* [Text excerpt]:
····················
Bar the Gate!

In Diet and Weight, Junk Food, Mindful Eating on May 19, 2011 at 12:47 pm
Drawbridge at Doornenburg Castle

Drawbridge at Doornenburg Castle

She surveyed the battlefield. Weary from day-long work, she knew that this fight was essential. Only she could protect her castle from the horde. Only she could defend her domain from the onslaught.
It was … suppertime.

Kurt Lewin came up with the phrase ‘Nutritional Gatekeeper‘ in 1943.  He used the term to describe the person in a household that made the food and mealtime decisions of what to buy, prepare, and eat.
As my (hopefully not too sexist) heroine demonstrates, most of the Nutritional Gatekeepers in our society are women. This is truly a position of power – these people shape our health in very profound ways.

The Gatekeeper decides what is bought, what is cooked, what is eaten, what is saved, and what is thrown away. The health of the whole family hinges on the Gatekeeper’s decisions.  As a doctor, even before I knew the term I knew how important this person’s role is.
····················
* [Requirement]: Reproduce the passage of the article on nutritional gatekeepers verbatim, starting with "She surveyed the" and going on through "prepare, and eat.".

* [Records shown]:
····················
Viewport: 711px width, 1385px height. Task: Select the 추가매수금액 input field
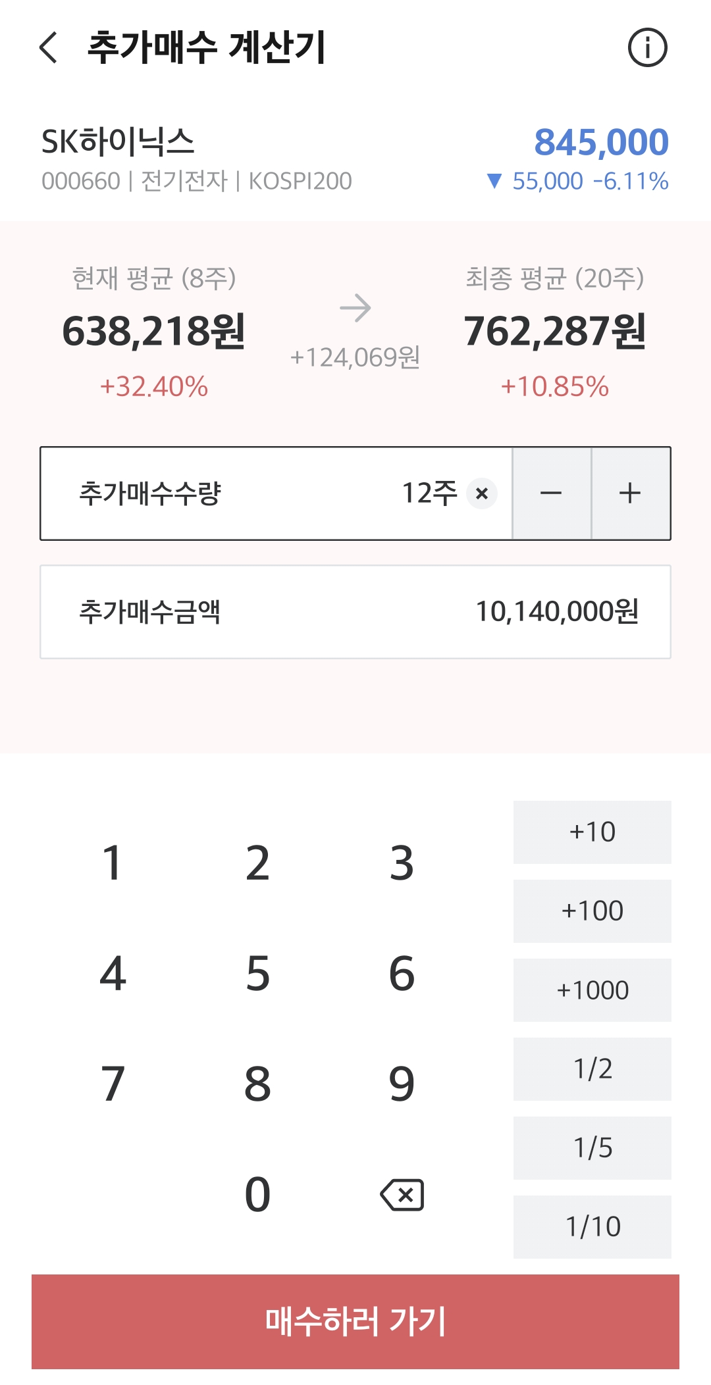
····················
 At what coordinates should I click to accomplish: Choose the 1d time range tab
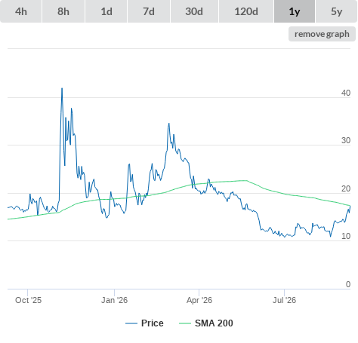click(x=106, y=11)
····················
* [Solved problem]:
She surveyed the battlefield. Weary from day-long work, she knew that this fight was essential. Only she could protect her castle from the horde. Only she could defend her domain from the onslaught.
It was … suppertime.

Kurt Lewin came up with the phrase ‘Nutritional Gatekeeper‘ in 1943.  He used the term to describe the person in a household that made the food and mealtime decisions of what to buy, prepare, and eat.